Start of Listed entries

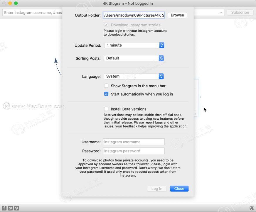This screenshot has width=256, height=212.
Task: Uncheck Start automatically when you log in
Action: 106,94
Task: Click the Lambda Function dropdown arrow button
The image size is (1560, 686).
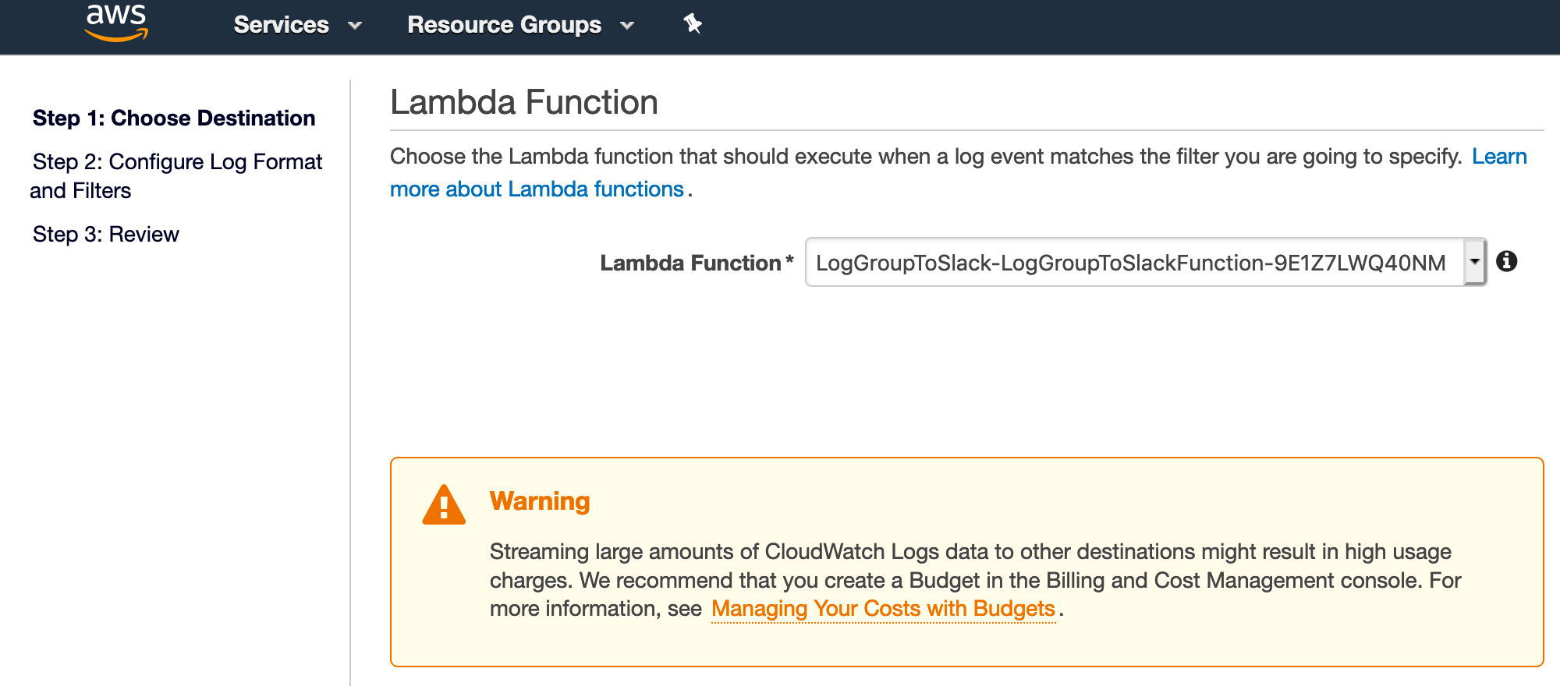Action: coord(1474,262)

End of Listed entries
Start of Listed entries

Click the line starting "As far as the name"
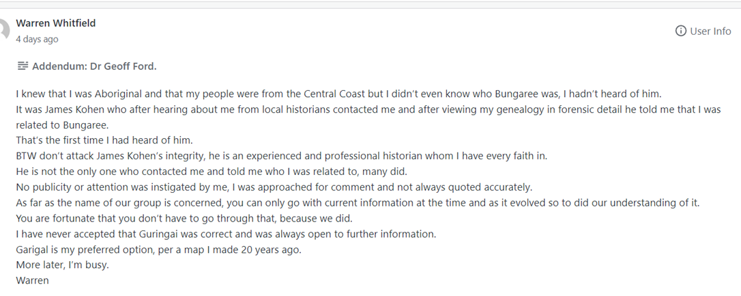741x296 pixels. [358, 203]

End of Listed entries

* Required work
List every line of the material above that contains the string "Task". Matching is case-sensitive.

* Exercise answer
Task: Uncheck Start automatically when you log in
Task: Click the Lambda Function dropdown arrow button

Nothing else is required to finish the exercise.